-- The input follows --

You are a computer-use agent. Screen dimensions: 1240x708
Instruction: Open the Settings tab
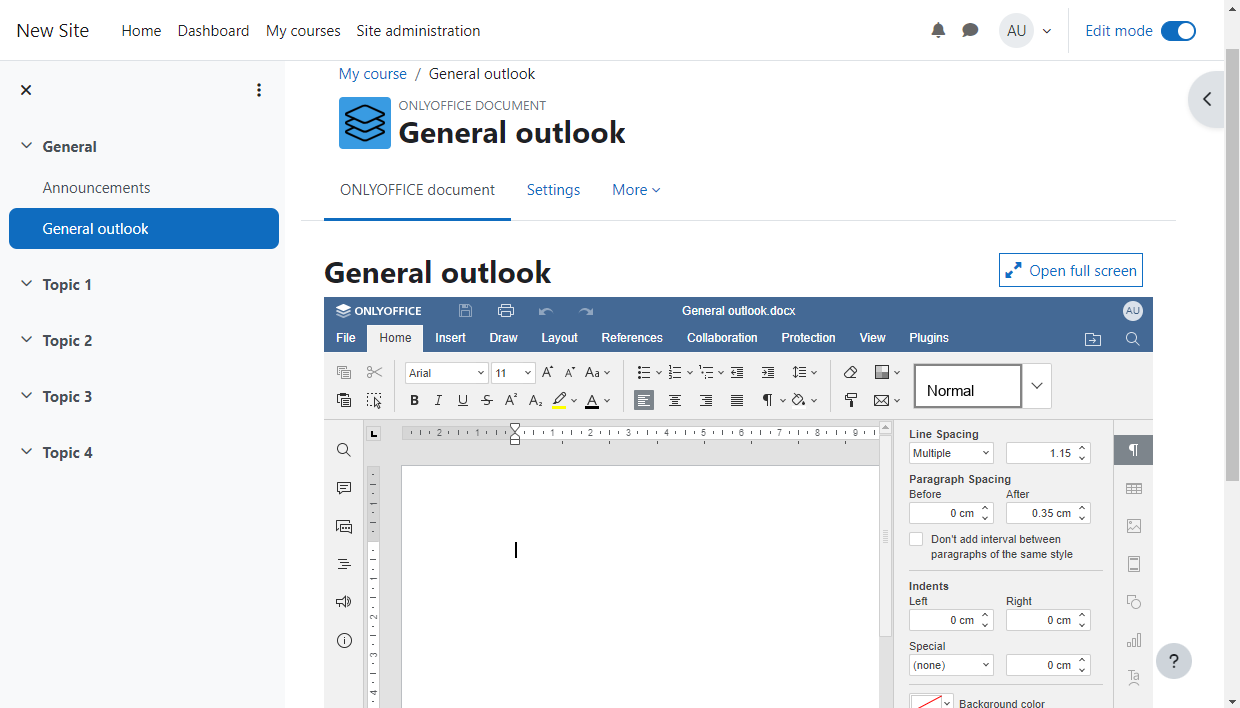(x=553, y=190)
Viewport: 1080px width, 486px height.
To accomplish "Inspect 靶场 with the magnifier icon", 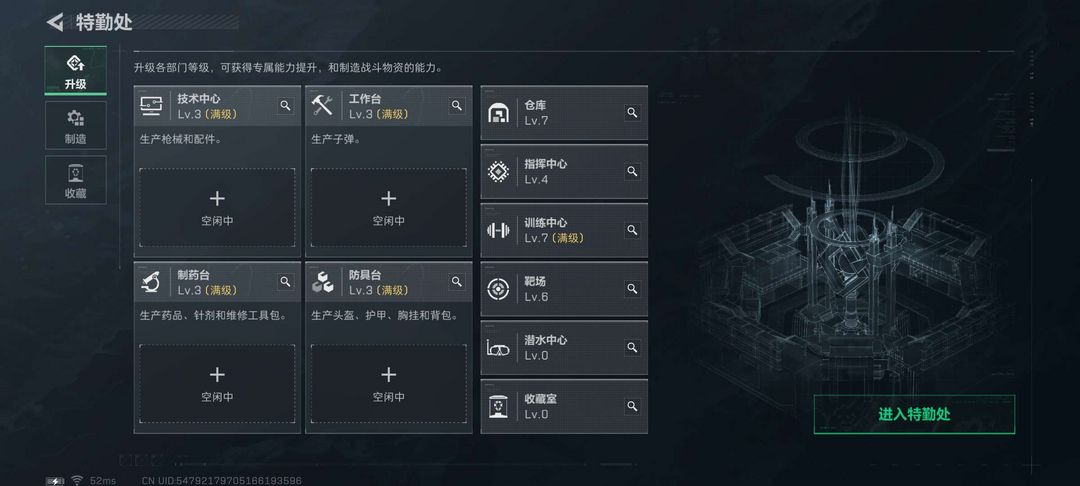I will coord(632,289).
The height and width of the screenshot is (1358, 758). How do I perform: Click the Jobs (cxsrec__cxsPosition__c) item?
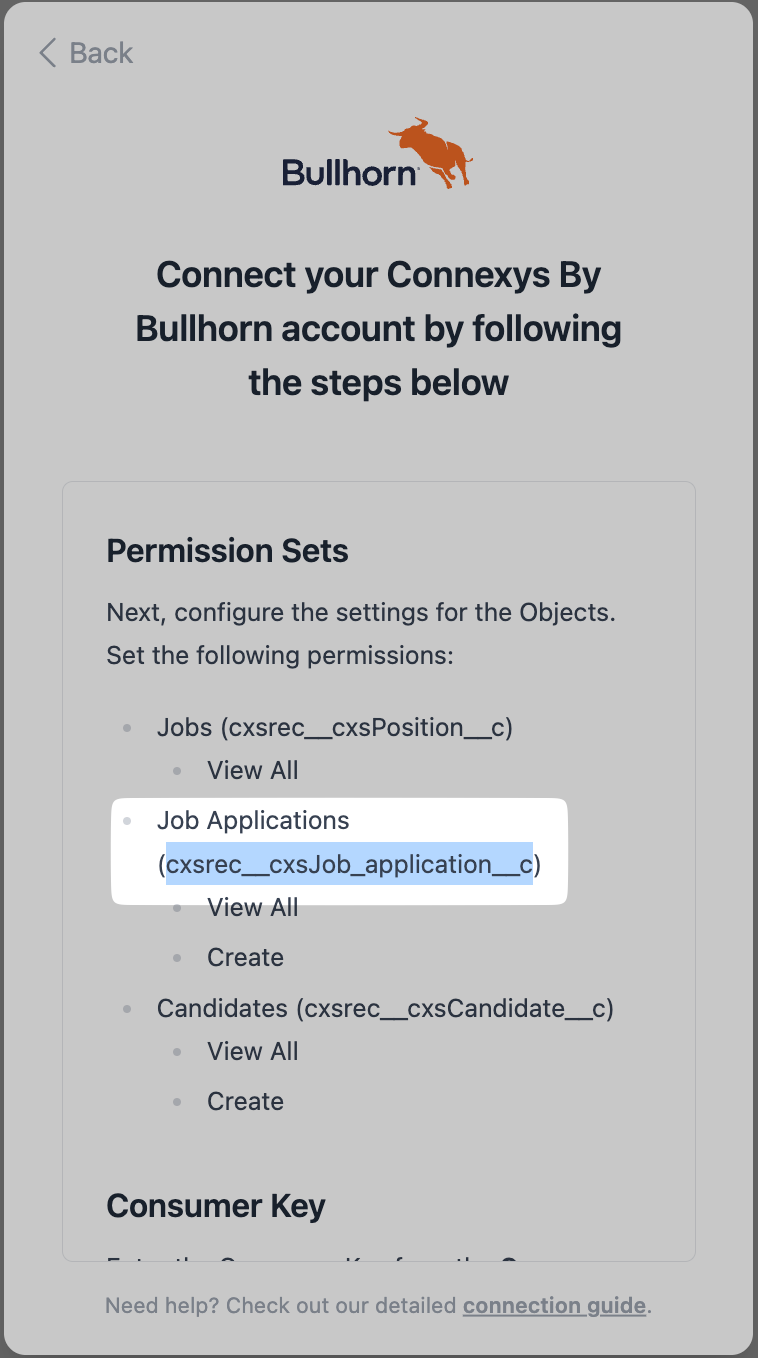click(335, 727)
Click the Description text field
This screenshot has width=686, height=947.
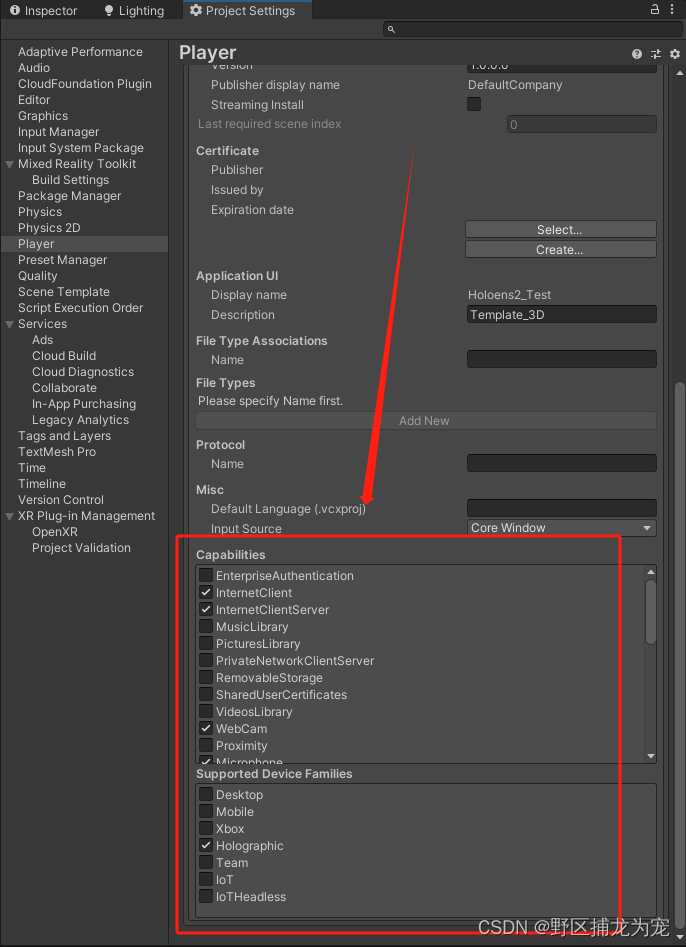point(561,315)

-- The input concluded --

The problem -> Look for the line that contains "The height and", then please copy it and the rest of the lines through the end of the data, pictures excluded.

Task response ->
The height and width of the screenshot is (1358, 758). How do I perform: Click the Jobs (cxsrec__cxsPosition__c) item?
click(335, 727)
Click the Description text field
This screenshot has width=686, height=947.
point(561,315)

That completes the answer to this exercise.